Davina kesal sekali. Kenapa juga ia bodoh tidak memilih warna sejak awal. Begini deh jadinya!

Tergopoh-gopoh si Rambut coklat serupa besi karat berlari menuju meja kasir, lalu detik berikutnya ia sudah tiba di hadapan Davina dan mengangsurkan gumpalan sampel rambut sintesis yang tertempel di karton warna hitam dan putih itu pada Davina.

Duh, jangan sampai Mbak ini menangis sambil teriak di salon tempat ia baru bekerja dua minggu ini. Bisa-bisa rumor beredar di luaran bahwa Salon 8 Dewa mengecewakan pelanggan dan kemudian tutup, lantas akhirnya ia menganggur lagi. Uh, ia paham benar bagaimana lips to lips marketing and advertising lebih jitu ketimbang iklan di televisi.

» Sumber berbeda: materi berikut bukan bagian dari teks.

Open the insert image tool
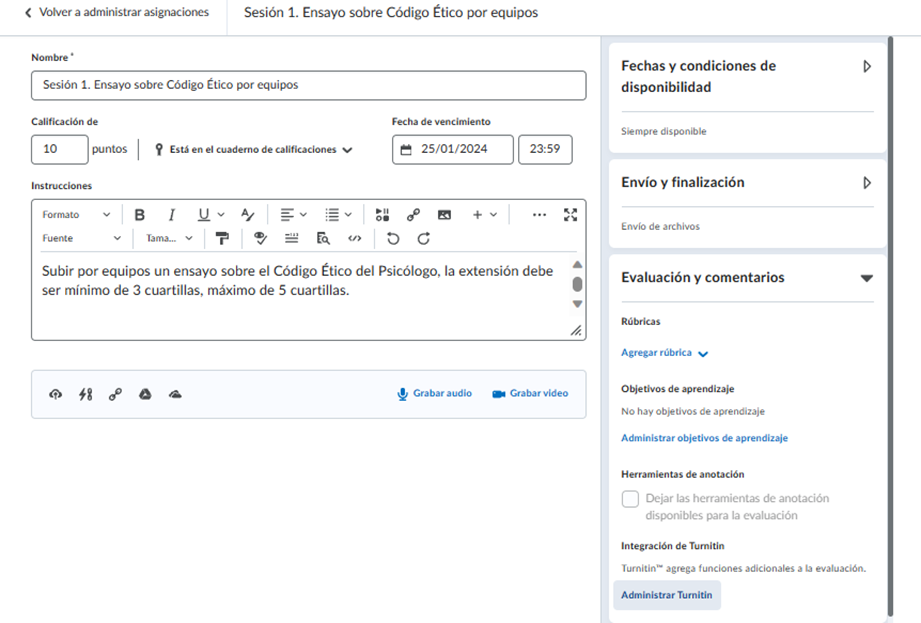921x623 pixels. click(x=443, y=214)
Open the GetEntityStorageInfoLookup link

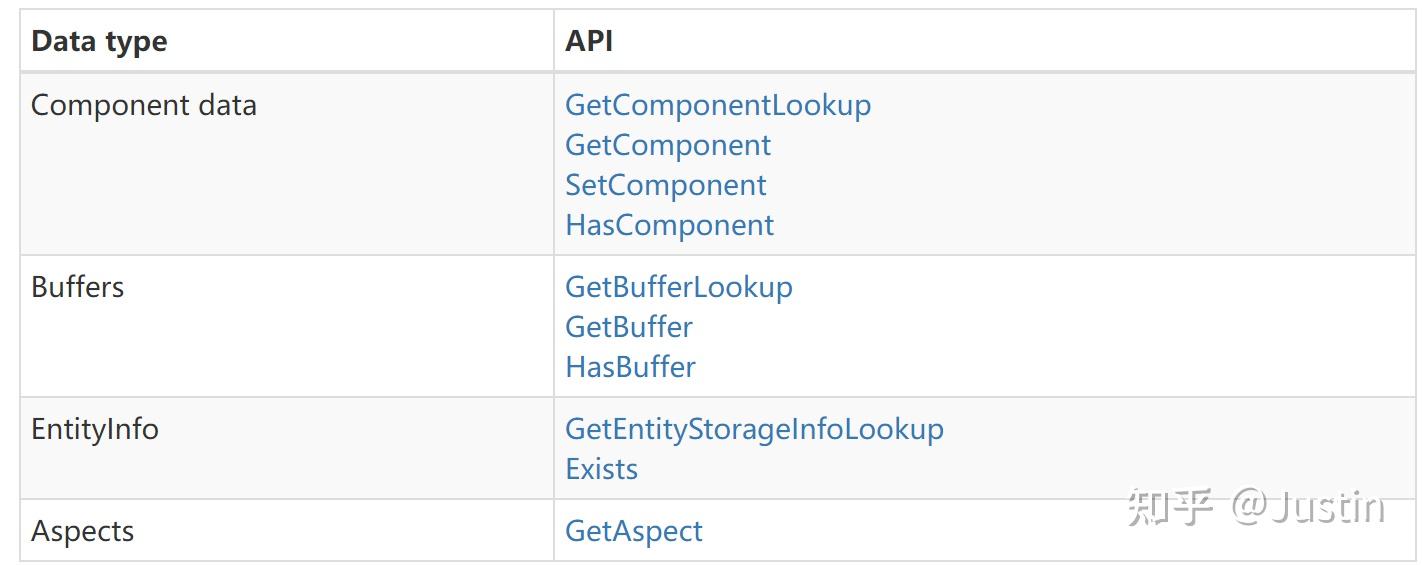pos(753,429)
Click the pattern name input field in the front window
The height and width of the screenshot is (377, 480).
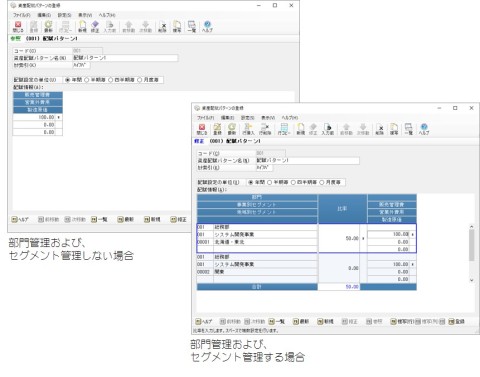[308, 160]
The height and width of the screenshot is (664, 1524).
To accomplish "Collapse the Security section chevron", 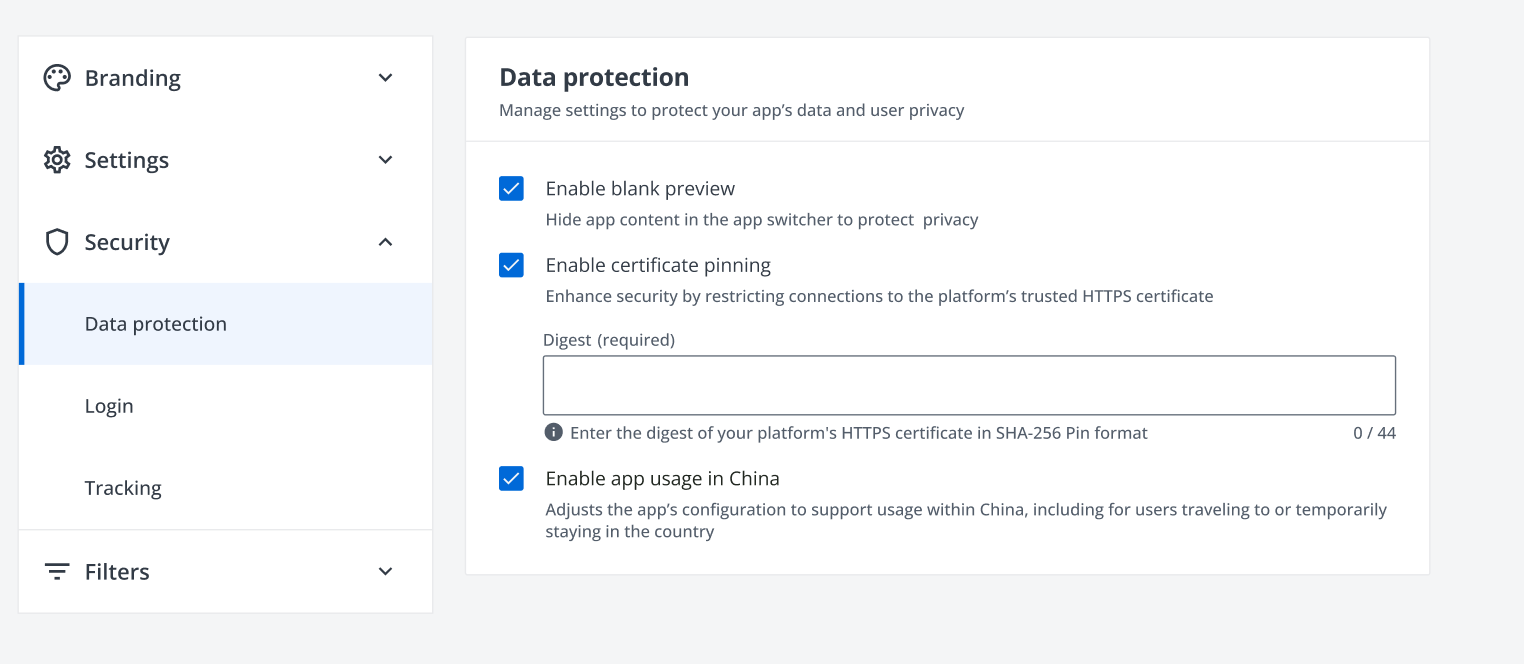I will pos(386,242).
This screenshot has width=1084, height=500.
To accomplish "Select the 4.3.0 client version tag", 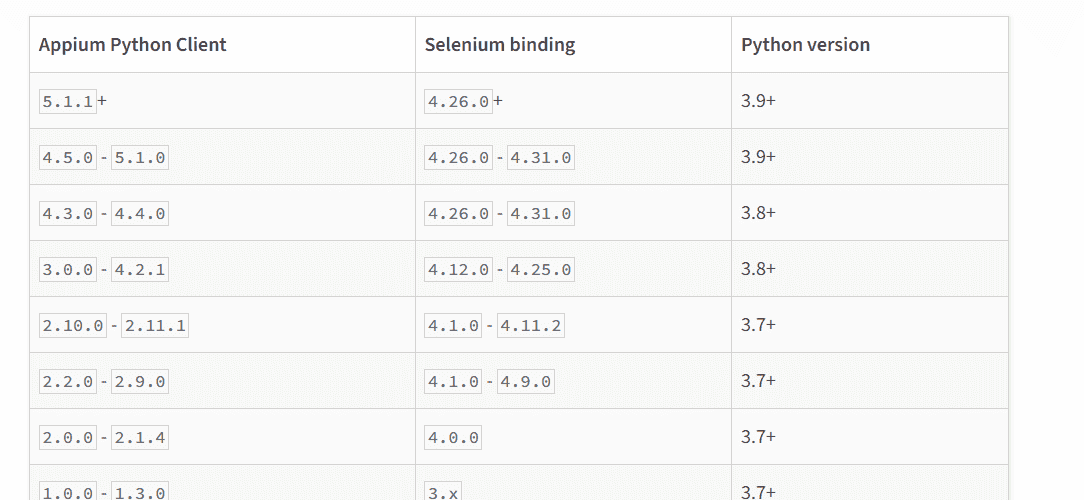I will [68, 213].
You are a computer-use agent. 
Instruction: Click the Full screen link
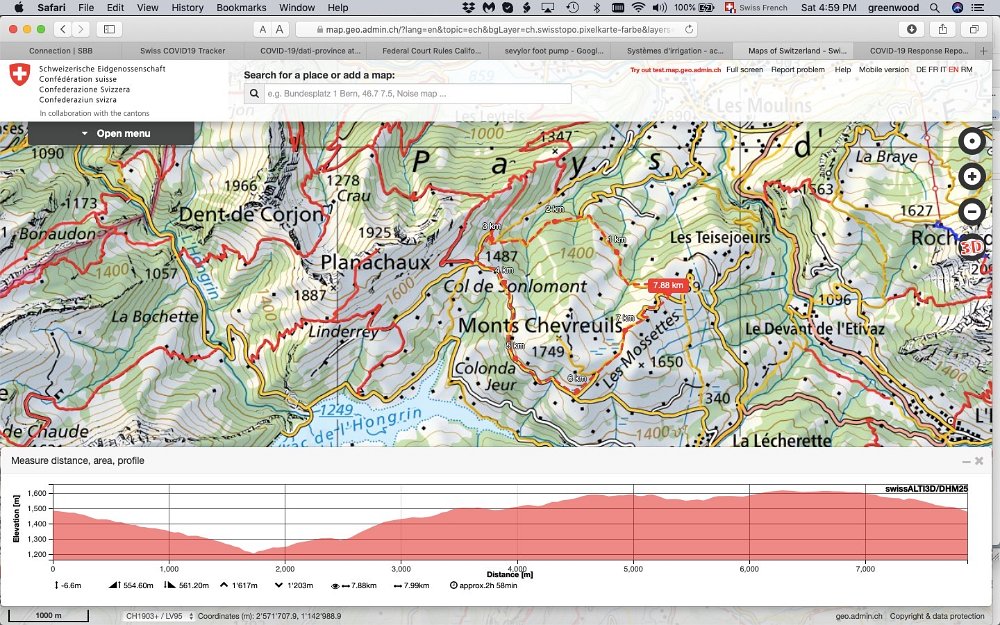[744, 70]
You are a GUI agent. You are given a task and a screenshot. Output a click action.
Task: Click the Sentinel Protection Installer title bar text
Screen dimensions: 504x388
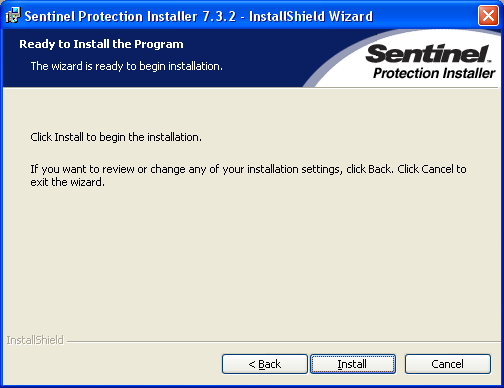(x=112, y=16)
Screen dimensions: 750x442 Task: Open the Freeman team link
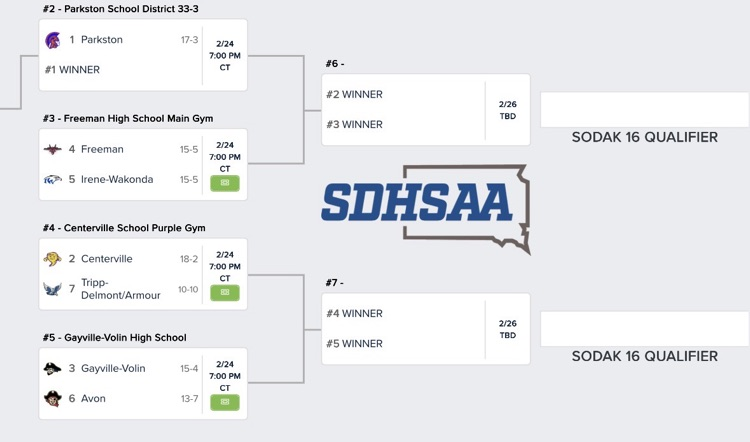[x=102, y=149]
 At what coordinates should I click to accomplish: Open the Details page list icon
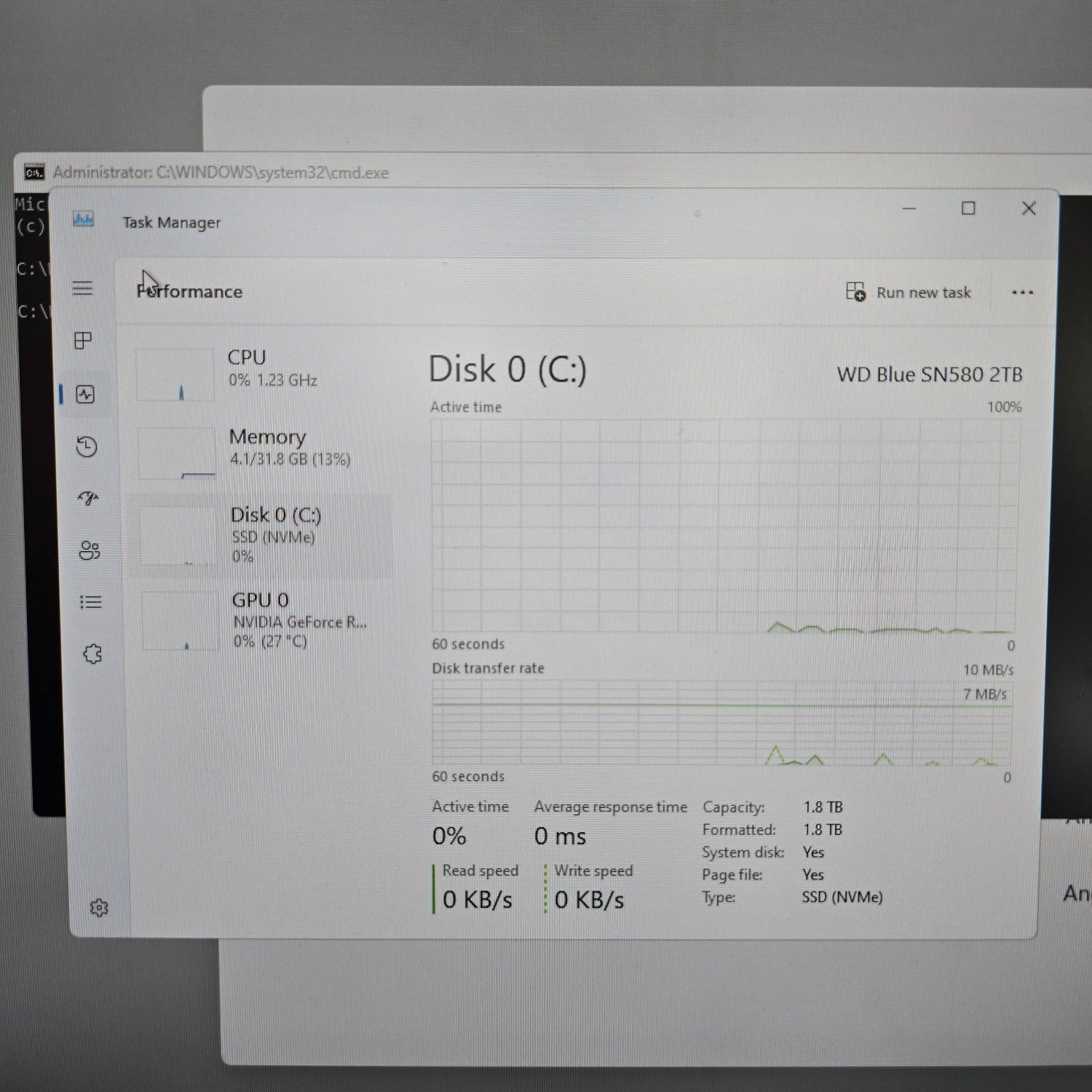click(x=90, y=602)
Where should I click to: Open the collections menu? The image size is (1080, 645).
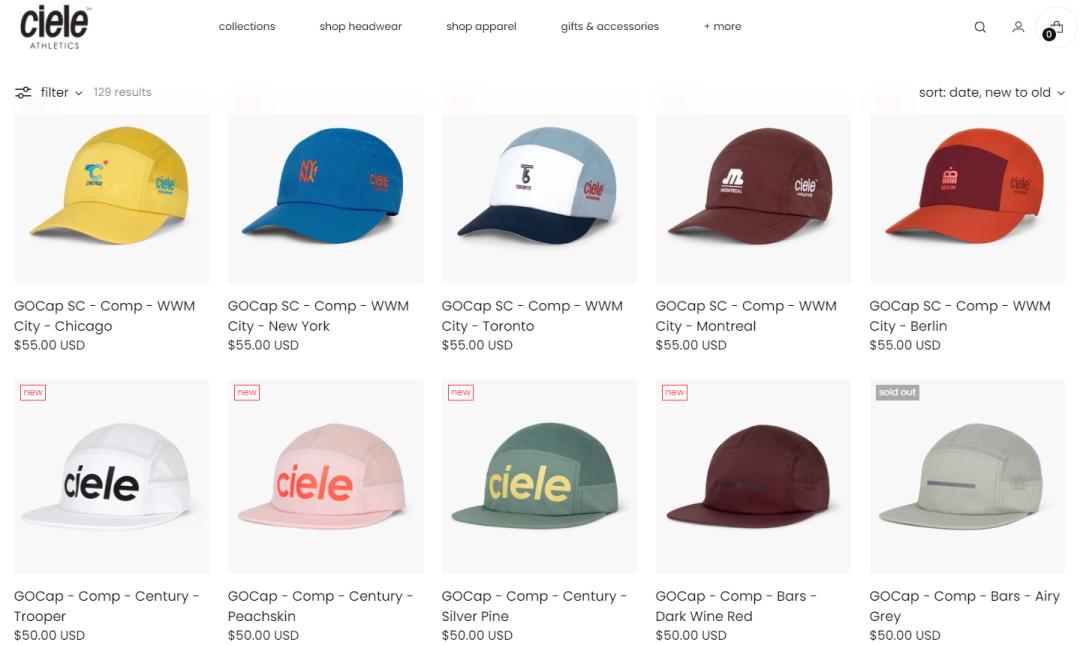[247, 26]
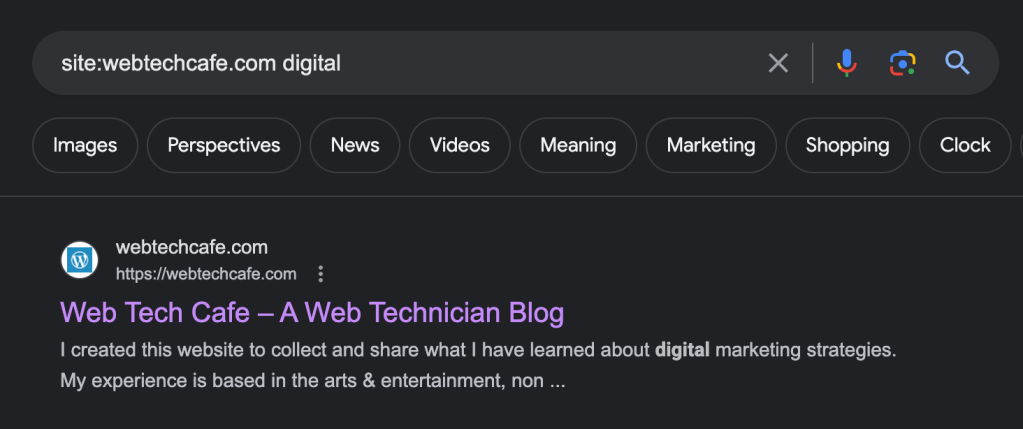Viewport: 1023px width, 429px height.
Task: Select the Perspectives filter chip
Action: tap(224, 145)
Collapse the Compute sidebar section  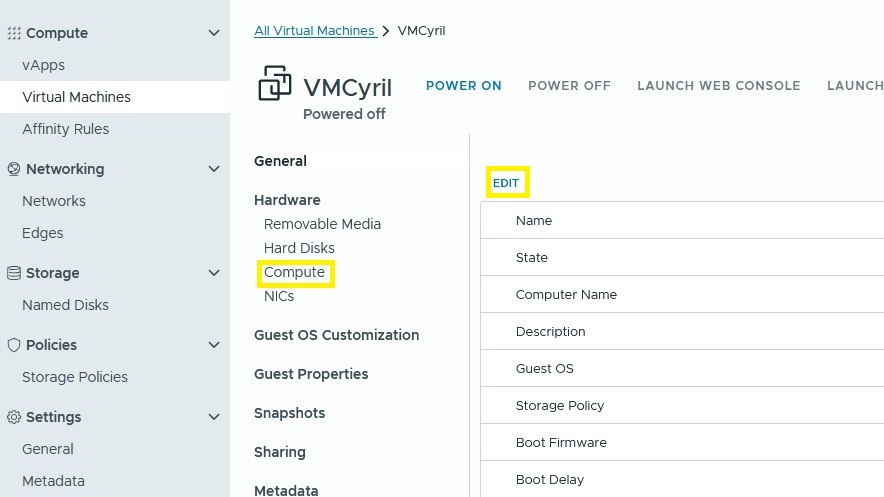pos(213,33)
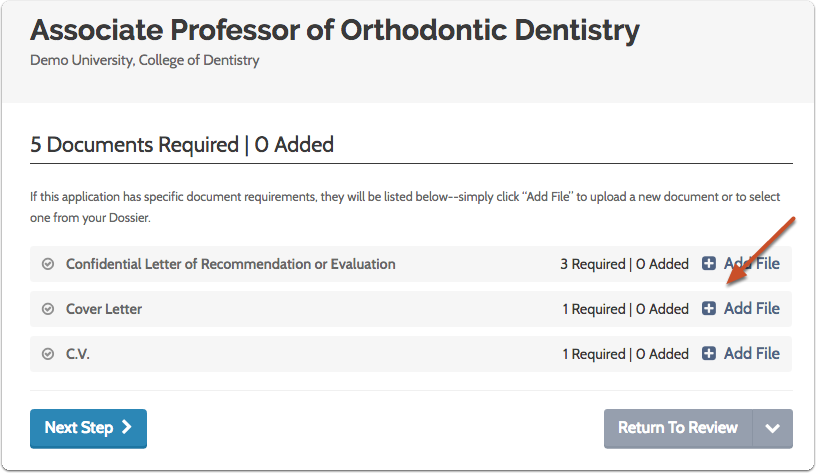Expand the Confidential Letter of Recommendation row
The image size is (816, 473).
230,265
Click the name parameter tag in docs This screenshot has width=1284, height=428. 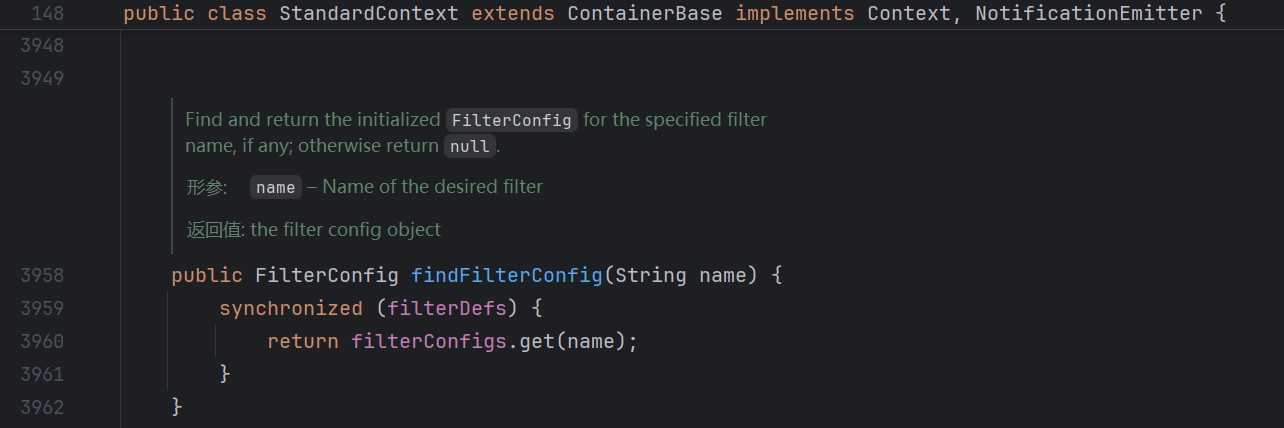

Davina membolak balik semua lembaran contoh warna. Gila! Dari sekian banyak sampel, tapi tidak ada yang sesuai dengan selera warna yang diinginkannya. Tidak ada yang persis sama dengan warna rambutnya Britney Stewart-penyanyi solo papan atas Hollywood!

Dengan lunglai diletakkannya buku-buku besar itu ke atas meja. Yah, memang salahnya tidak membawa contoh majalah yang ada Britney dengan rambut breathtaking-nya itu. Apa boleh buat nasi telah menjadi kerak.

"Berapa, Mbak?" tanya Davina lemas, setelah ia lebih memilih untuk pulang dan menangis sepuas-puasnya. Hancur berantakan semua impian indahnya!

Namun ia membelalak tidak percaya setelah mendengar harga yang disebutkan. Alias murah banget! Ah, biar saja. Mungkin mereka merasa bersalah sehingga membanting harga sampai menyusur tanah alias korting irasional!

Begitu Davina keluar menuju mobilnya, ada langkah-langkah mengikutinya

"Maaf, Mbak, mengganggu sebentar. Hm, ini kartu nama saya." Ternyata cowok berkacamata dan berbaju coklat army tadi.

Dara baru sadar bahwa orang itu sejak tadi hanya duduk tapi tidak melakukan perawatan apapun di Salon 8 Dewa. Davina membaca tulisan yang tertera di kartu tersebut: 'Colours Model Company. Aditya Permadi. Director'.

"Saya sedang mencari talenta baru untuk iklan pewarna rambut, dan sejak tadi saya perhatikan Mbak. Maaf, nama Mbak siapa...."

Davina meneruskan. "Davina. Davina Rarasadya."

"Oya, Mbak Davina. Mbak Davina cocok sekali untuk diikutkan audisi untuk iklan produk kami. Warna rambut dan modelnya cocok sekali pada rambut Mbak Davina. Kapan bisa ikut sesi pemotretan?" desaknya dengan ekspresi serius.

davina melongo. Tidak salah dengarkah ia?! Hatinya mulai membuncah dengan bunga.

"Hm, saya lihat jadwal saya dulu ya Mas," sahut Davina berlagak profesional. "Nanti saya hubungi Mas...."

Pemuda bertampang officer itu cukup puas dengan jawaban Davina. "Oke, oke. Terima kasih ya, Mbak avina. Saya tunggu telepon dari Anda."

Davina kembali berjalan ke arah mobilnya ketika selesai menjabat tangan dengan pemuda itu. Namun lagi-lagi langkahnya terhenti ketika ada langkah-langkah berikutnya yang terdengar buru-buru diselingi panggilan santun.

"Permisi, Mbak. Tunggu sebentar!"

Ketika Davina menoleh, ia kembali bertanya pada dirinya. "Hari apa sih ini?"

Tiba-tiba saja, hari ini, ia dikerubuti oleh pemuda-pemuda keren. Kedua cowok yang tadi melirik-liriknya di dalam salon telah tiba di hadapannya. Sementara itu mobil pemuda bernama Aditya tadi sudah meninggalkan halaman parkir.

"Sorry, boleh kenalan tidak?" tanya si Mata Elang.

Davina membelalak tidak percaya.

Cowok itu melanjutkan, "Aku Satria, dan ini sepupuku, Ryan." Tangannya diulurkan mengajak salaman.

Sembari menyambut uluran tangan itu, Davina menyebutkan namanya. "Davina Rarasadya. Panggil saja Davina."

Lalu percakapan sambil berdiri di tengah jalan kompleks yang sempit itu berlanjut sampai tukar menukar nomor telepon. Ternyata Satria lebih simpatik ketimbang Ryan, bahkan jauh lebih keren dibandingkan pemuda bernama Aditya tadi. Setelah berkenalan, Davina pulang dengan hati bahagia. Tangisnya perlahan berubah menjadi senyuman.